─── INPUT
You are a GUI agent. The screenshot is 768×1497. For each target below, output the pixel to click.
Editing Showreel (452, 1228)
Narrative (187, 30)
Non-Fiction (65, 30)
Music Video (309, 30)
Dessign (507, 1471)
──────
─── INPUT
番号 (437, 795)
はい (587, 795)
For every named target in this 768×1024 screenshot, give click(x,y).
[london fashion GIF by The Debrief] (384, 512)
──────
Determine how many lines in the records above hold the word "click", and answer with that number only.

§ SOLUTION TO THIS PROBLEM
2